As recently as December, people were predicting for 2026, and then a series of things happened that no one could have thought of in those predictions. My view is that the pace is actually going to hamper the ultimate growth of prediction markets. Some of the stakeholders get pretty spooked when things happen so fast. I think there’ll be a quicker reaction to those things. In the early days of post-PASPA, it took us a couple of years to get aggravated or for the aggravation of every other advertisement on Sundays being for sports betting when I’m trying to watch an NFL game.
When will folks get fed up with just trying to watch this award show, where I don’t need this bar graph every time that says 74% of Americans think something or now it went down to 72%? I just don’t need that in my life. There is this divergence between a company in that space getting a very large valuation, which means there’s a belief that something can drive a significant amount of revenue, and yet juxtaposed against the casualness of ‘it’s just fun when I watch the award show and there are really no implications to that.’
Well, there are a lot of implications if there’s real money being earned. It’s not just for fun viewership necessarily if someone is doing that on purpose and making money off of it. There’s a weird dichotomy between the seriousness of investing in a company at a multi-billion dollar valuation and the portrayal of it being just for fun.

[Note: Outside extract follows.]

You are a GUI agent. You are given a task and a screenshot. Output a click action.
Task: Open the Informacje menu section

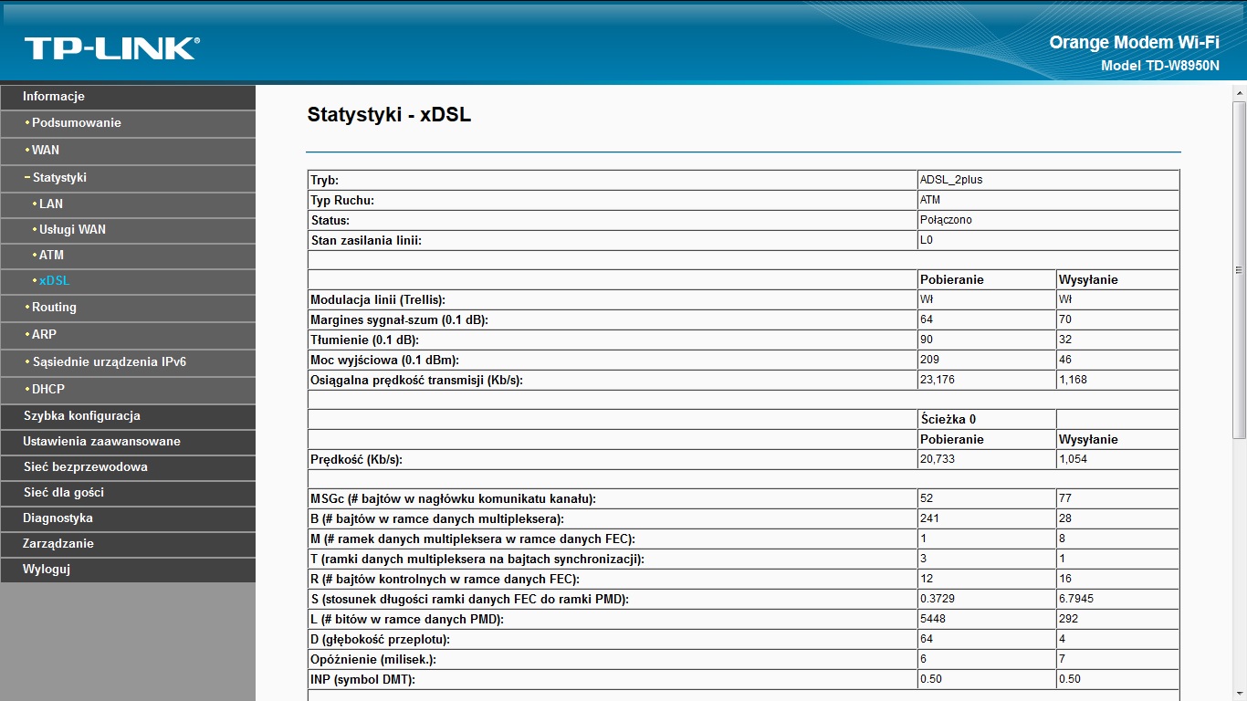[x=128, y=97]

But the reality of it has to come at some point. All that adds up to is it won’t be as smooth of a ride for these companies as they maybe think it will be. Whether some people call that backlash, it’s just the natural reactions to the events that transpire. If you get a $2bn evaluation or multi-billion dollar valuation for your company, you feel like you need to generate revenue and that spurs certain activities, which people react to.
Even though there’s such interest here, just seeing it as often as they are might become excessive or could affect their activity as well. I think a lot of the manifestation in the sports betting cases we’ve seen, whether it was a European expansion of online gaming, certainly post-PASPA here, is the public reacting in such a way that they get motivated to make a case of it. That then gets picked up by regulators and legislators.

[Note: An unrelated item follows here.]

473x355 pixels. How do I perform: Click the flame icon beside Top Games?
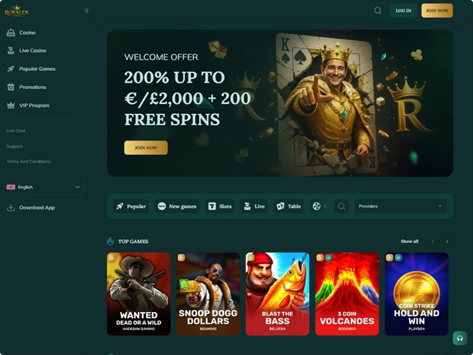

There are still some people that call their state representatives or their congresspeople, and those voicemails get heard. If enough legislators and regulators see from their constituents that these things are of interest, they start to react or take action. The extra dimensions here are, if you call your state regulator, in this case it won’t do you any good because these aren’t regulated by the state. It’s just a sustainability issue.
We wrote two research papers post-Covid-19 which really focused on that issue of sustainability in more of an industry sense. I believe it was John Acres who recently said you can’t take every last dime from every last customer. Your customer has to be sustainable, so how you treat them in those moments is important. If your business thesis is to bet on anything, anywhere, anytime and for any amount, that’s not congruent with a sustainable customer.
We will inevitably hear stories of insider political trading, people who are throwing the game or purposely saying things in public forums because they know there’s a market that exists. We’ve seen this happen before. It feels inevitable it’ll happen again. The outcome of this will be a little different because, again, the dimensions and factors at play are different, but those linear sets of activities seem to happen every time. Here, they will most likely happen again.